↓

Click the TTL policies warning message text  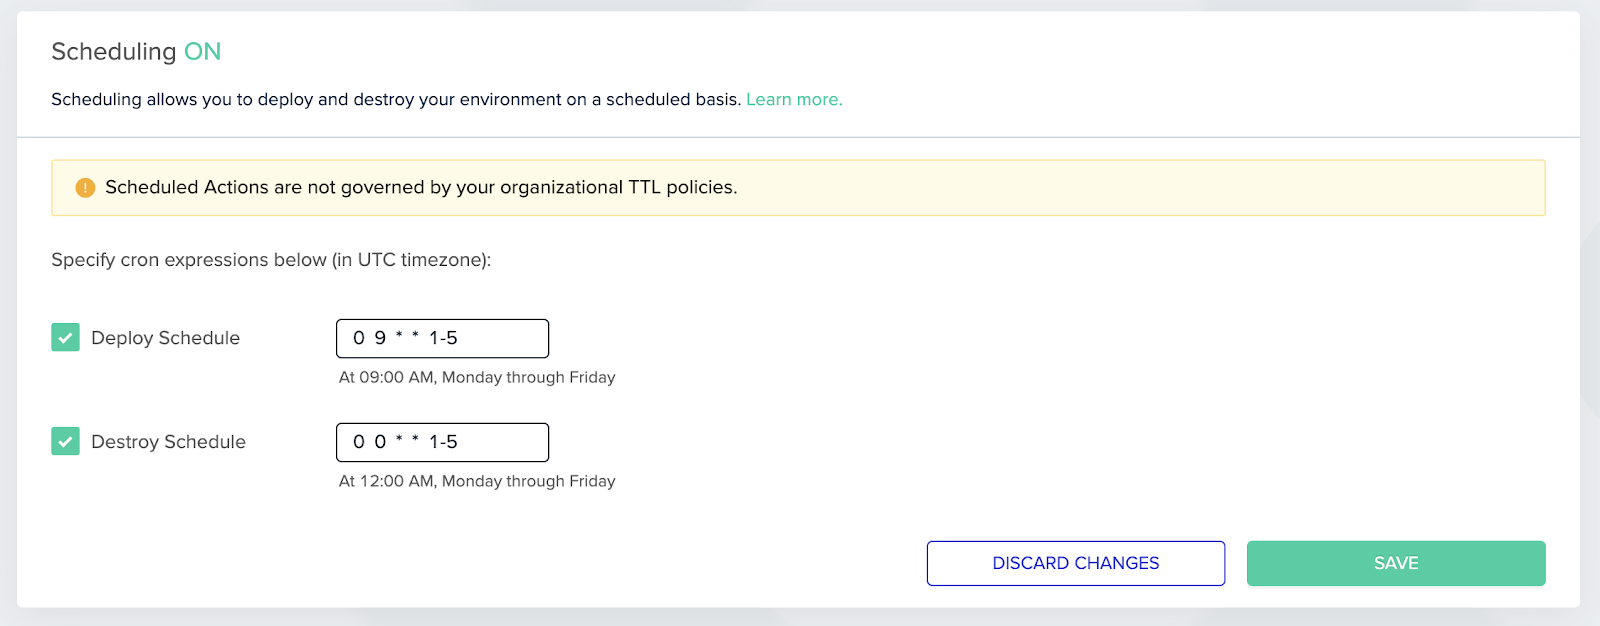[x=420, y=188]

↑
↓

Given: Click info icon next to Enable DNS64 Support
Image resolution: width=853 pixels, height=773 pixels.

↑
↓

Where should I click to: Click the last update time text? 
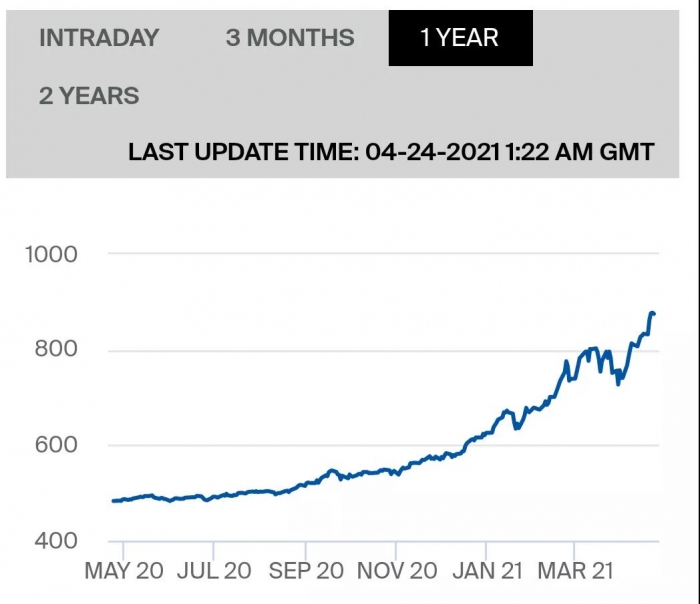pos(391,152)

↑

• [What you are asked to do] Look above for the line containing "Given: Click info" and the line containing "Image resolution: width=853". Transcribe both, with the lines between them, exactly.

• [Response area]
Given: Click info icon next to Enable DNS64 Support
Image resolution: width=853 pixels, height=773 pixels.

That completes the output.